Globalleşme sürecinin temel önemde bir paradoksu: Sermaye globalleşir, dünyanın her yerinde serbestçe dolanır ve bir örnek uygulamaları yerleştirirken, emek ve emeğin örgütlenmesinin yerel koşullara tâbi kalması... Theo Nichols ve Nadir Suğur, ülkenin teknolojik olarak en gelişkin ve en büyükleri arasında yer alan yedi firmada/fabrikada yaptıkları araştırma, bu paradoksun Türkiye’deki görünümü hakkında ayrıntılı bir resim çiziyor.

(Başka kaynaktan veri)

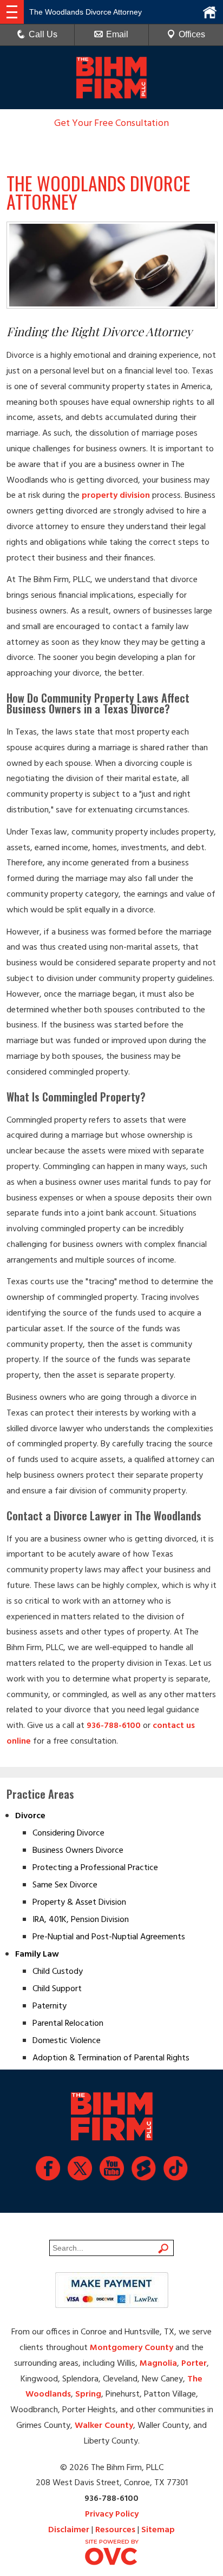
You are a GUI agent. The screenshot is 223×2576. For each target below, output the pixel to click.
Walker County (104, 2426)
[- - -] (12, 12)
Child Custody (57, 1972)
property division (116, 496)
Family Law (37, 1954)
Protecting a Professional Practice (95, 1868)
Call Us (43, 34)
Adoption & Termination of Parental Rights (110, 2058)
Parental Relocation (67, 2024)
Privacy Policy (112, 2514)
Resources (115, 2530)
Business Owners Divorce (77, 1851)
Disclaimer (68, 2530)
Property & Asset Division (79, 1903)
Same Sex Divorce (64, 1885)
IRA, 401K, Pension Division (80, 1920)
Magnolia (158, 2364)
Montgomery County (131, 2348)
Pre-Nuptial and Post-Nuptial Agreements (108, 1937)
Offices (192, 34)
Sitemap (158, 2530)
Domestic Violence (66, 2041)
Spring (88, 2394)
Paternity (49, 2006)
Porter (194, 2364)
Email (117, 34)
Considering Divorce (68, 1833)
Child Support (57, 1989)
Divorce (30, 1816)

Büyük fabrikalar ve formel üretim örgütlenmesi ‘eskidi’ mi, yoksa hâlâ bir önem ve itibara sahip mi? Firmalar ve yöneticiler modern yönetim tekniklerini nasıl algılıyor ve nasıl uyguluyorlar? İşçiler, bu teknikleri ve genel olarak ‘sanayi kültürü’nü nasıl algılıyor? Toplumsal cinsiyet, etnisite, hemşehrilik, işçi sınıfı kültürü ve bilinci üzerinde nasıl etkilere sahip ve bu etkiler nasıl bir değişim içinde?
Yazarlar bu sorulara cevap ararken, ‘çalışma hayatı’, sanayi, modernleşme ve işçilerle ilgili çalışmalara hâkim olan kalıplaşmış yargıları da sorguluyorlar.